--- Begin ---
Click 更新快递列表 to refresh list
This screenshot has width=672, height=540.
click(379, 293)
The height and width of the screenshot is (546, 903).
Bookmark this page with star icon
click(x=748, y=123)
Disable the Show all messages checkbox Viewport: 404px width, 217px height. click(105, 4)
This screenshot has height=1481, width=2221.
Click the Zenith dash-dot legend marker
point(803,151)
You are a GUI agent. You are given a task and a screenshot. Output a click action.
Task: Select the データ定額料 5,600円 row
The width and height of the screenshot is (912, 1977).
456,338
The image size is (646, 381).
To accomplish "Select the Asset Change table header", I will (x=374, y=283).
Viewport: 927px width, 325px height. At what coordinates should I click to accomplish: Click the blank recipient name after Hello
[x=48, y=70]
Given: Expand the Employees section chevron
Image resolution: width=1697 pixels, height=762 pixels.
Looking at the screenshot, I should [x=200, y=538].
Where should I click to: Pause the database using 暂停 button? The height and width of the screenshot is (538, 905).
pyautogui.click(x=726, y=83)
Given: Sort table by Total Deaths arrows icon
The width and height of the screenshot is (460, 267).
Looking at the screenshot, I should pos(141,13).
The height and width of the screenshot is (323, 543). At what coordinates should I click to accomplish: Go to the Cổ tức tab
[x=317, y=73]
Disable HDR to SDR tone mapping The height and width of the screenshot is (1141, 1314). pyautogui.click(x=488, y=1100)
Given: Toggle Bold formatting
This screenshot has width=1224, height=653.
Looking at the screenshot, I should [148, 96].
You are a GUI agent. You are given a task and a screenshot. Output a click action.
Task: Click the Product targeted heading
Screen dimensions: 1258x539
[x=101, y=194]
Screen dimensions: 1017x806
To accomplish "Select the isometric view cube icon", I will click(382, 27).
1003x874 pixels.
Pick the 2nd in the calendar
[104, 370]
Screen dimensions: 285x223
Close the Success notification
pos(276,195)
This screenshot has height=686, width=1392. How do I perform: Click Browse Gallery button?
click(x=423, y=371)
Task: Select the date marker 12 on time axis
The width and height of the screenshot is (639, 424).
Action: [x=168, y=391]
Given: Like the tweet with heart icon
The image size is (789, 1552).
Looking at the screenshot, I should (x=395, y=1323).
--- End ---
● STATED EXERCISE:
Format every line of the data above as a two-column Markdown table headed No. and Text. Number the rows from 1 in their original order and skip blank lines.

● SOLUTION TO THIS TASK:
| No. | Text |
|---|---|
| 1 | Click 更新快递列表 to refresh list |
| 2 | This screenshot has width=672, height=540. |
| 3 | click(379, 293) |
| 4 | The height and width of the screenshot is (546, 903). |
| 5 | Bookmark this page with star icon |
| 6 | click(x=748, y=123) |
| 7 | Disable the Show all messages checkbox Viewport: 404px width, 217px height. click(105, 4) |
| 8 | This screenshot has height=1481, width=2221. |
| 9 | Click the Zenith dash-dot legend marker |
| 10 | point(803,151) |
| 11 | You are a GUI agent. You are given a task and a screenshot. Output a click action. |
| 12 | Task: Select the データ定額料 5,600円 row |
| 13 | The width and height of the screenshot is (912, 1977). |
| 14 | 456,338 |
| 15 | The image size is (646, 381). |
| 16 | To accomplish "Select the Asset Change table header", I will (x=374, y=283). |
| 17 | Viewport: 927px width, 325px height. At what coordinates should I click to accomplish: Click the blank recipient name after Hello |
| 18 | [x=48, y=70] |
| 19 | Given: Expand the Employees section chevron |
| 20 | Image resolution: width=1697 pixels, height=762 pixels. |
| 21 | Looking at the screenshot, I should [x=200, y=538]. |
| 22 | Where should I click to: Pause the database using 暂停 button? The height and width of the screenshot is (538, 905). |
| 23 | pyautogui.click(x=726, y=83) |
| 24 | Given: Sort table by Total Deaths arrows icon |
| 25 | The width and height of the screenshot is (460, 267). |
| 26 | Looking at the screenshot, I should pos(141,13). |
| 27 | The height and width of the screenshot is (323, 543). At what coordinates should I click to accomplish: Go to the Cổ tức tab |
| 28 | [x=317, y=73] |
| 29 | Disable HDR to SDR tone mapping The height and width of the screenshot is (1141, 1314). pyautogui.click(x=488, y=1100) |
| 30 | Given: Toggle Bold formatting |
| 31 | This screenshot has width=1224, height=653. |
| 32 | Looking at the screenshot, I should [148, 96]. |
| 33 | You are a GUI agent. You are given a task and a screenshot. Output a click action. |
| 34 | Task: Click the Product targeted heading |
| 35 | Screen dimensions: 1258x539 |
| 36 | [x=101, y=194] |
| 37 | Screen dimensions: 1017x806 |
| 38 | To accomplish "Select the isometric view cube icon", I will click(382, 27). |
| 39 | 1003x874 pixels. |
| 40 | Pick the 2nd in the calendar |
| 41 | [104, 370] |
| 42 | Screen dimensions: 285x223 |
| 43 | Close the Success notification |
| 44 | pos(276,195) |
| 45 | This screenshot has height=686, width=1392. How do I perform: Click Browse Gallery button? |
| 46 | click(x=423, y=371) |
| 47 | Task: Select the date marker 12 on time axis |
| 48 | The width and height of the screenshot is (639, 424). |
| 49 | Action: [x=168, y=391] |
| 50 | Given: Like the tweet with heart icon |
| 51 | The image size is (789, 1552). |
| 52 | Looking at the screenshot, I should (x=395, y=1323). |